The cancer cells are taken from tiny pieces of the tumour removed at biopsy or during surgery. For normal analysis, these pieces of tissue would typically be preserved in formalin (‘formalin fixed’) and then embedded in wax blocks (‘paraffin embedded’). This technique is called FFPE for short. A pathologist then slices the block very thinly and looks at each slice under a microscope. This is a very good method for conventional cancer diagnosis.

DNA does not react well to being heated and immersed in chemicals. It may become fragmented and bits ‘lost’ or changed. During the initial phase of the pilots, the quality of DNA from most of the routine FFPE samples did not produce a high enough quality for whole genome sequencing. There are some tweaks that can be made to the FFPE process that lessen the impact on the DNA, but even so, only 50% of samples we sequenced produced whole genome sequencing of the high quality we would like to see.

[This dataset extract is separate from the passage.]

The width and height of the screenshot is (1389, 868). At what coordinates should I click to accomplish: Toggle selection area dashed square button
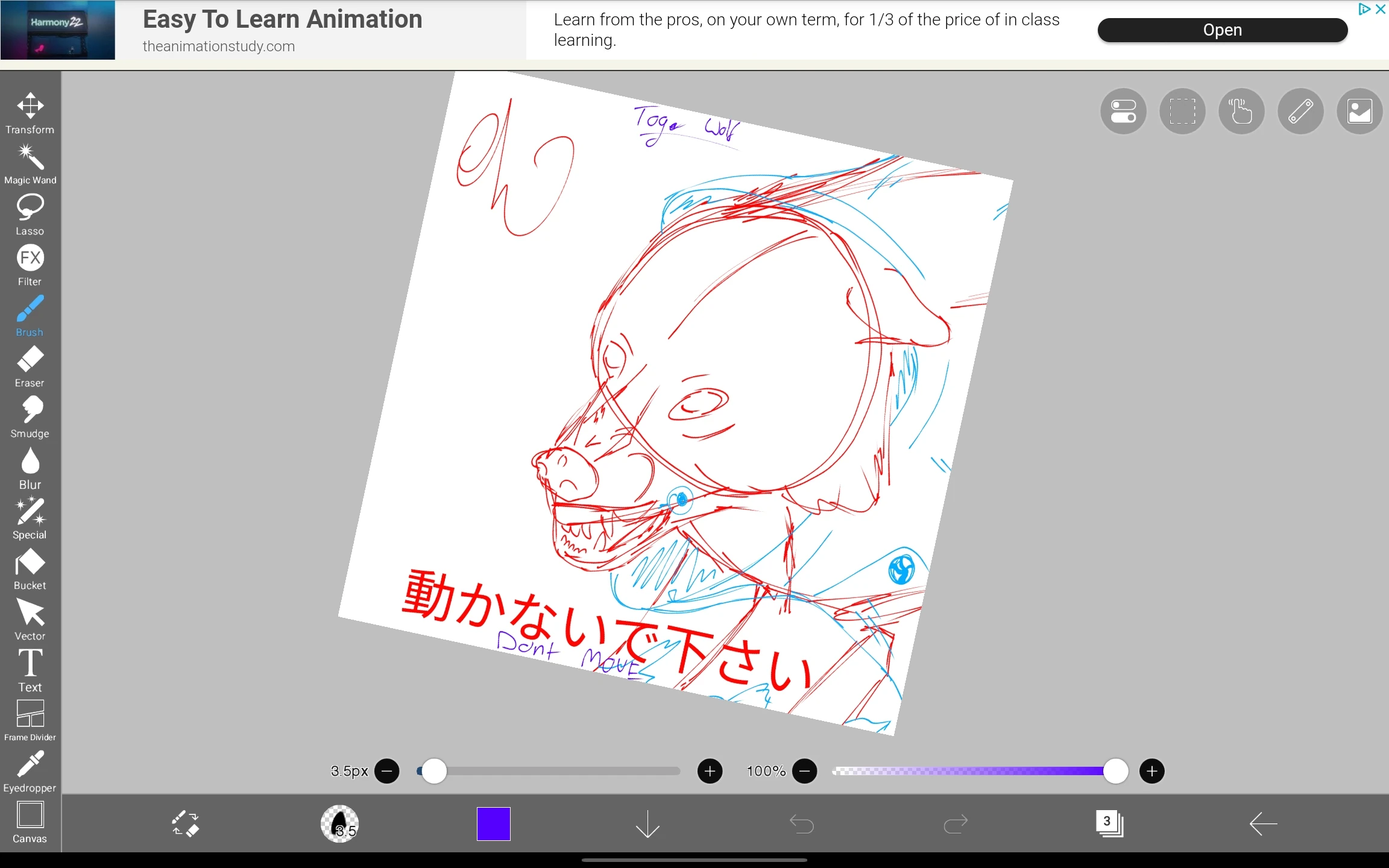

An alternative method of processing is snap freezing of tissue pieces directly from the surgical specimen (FF or fresh frozen) in operating theatres. Very good quality DNA is obtained in this way. This method has been used for tissue-banking and for major cancer sequencing projects undertaken to date but is not currently part of standard practices within hospitals. Furthermore, logistics aside, it is not the definitive solution for all tumours. When we compared fresh frozen with even the best FFPE, we discovered that in fact, it too has some major disadvantages. In some cancers – for instance lung – such a small amount of tissue is obtained that there may not be enough cancer cells from which to get DNA. In others – such as prostate cancer – not all of the tumour is made up of cancer cells. There are islands of normal cells too. So, the major challenge here is making sure that the tissue piece taken contains enough cancer cells.

Part of the solution is around establishing the evidence base to define in detail the absolutely best FFPE and FF methods or pathways for producing top quality DNA for whole genome sequencing from cancer samples. We are currently conducting such experiments and we have a wide range of scientific experts across the UK working with us on these. The second part of the solution is working with the NHS to get these processes working in the busy operating theatres and laboratories of the NHS. We hope to start with new procedures at in the next few weeks, but won’t do so unless we are sure that we get a high quality sequencing result.

Ultimately our goal is to achieve the highest quality cancer genomes for the NHS. The quality of the DNA extracted from samples is a crucial part of the process and will affect the quality of the dataset.

The work we are doing will have the potential to influence and improve the quality of samples we are able to collect for years to come within the NHS.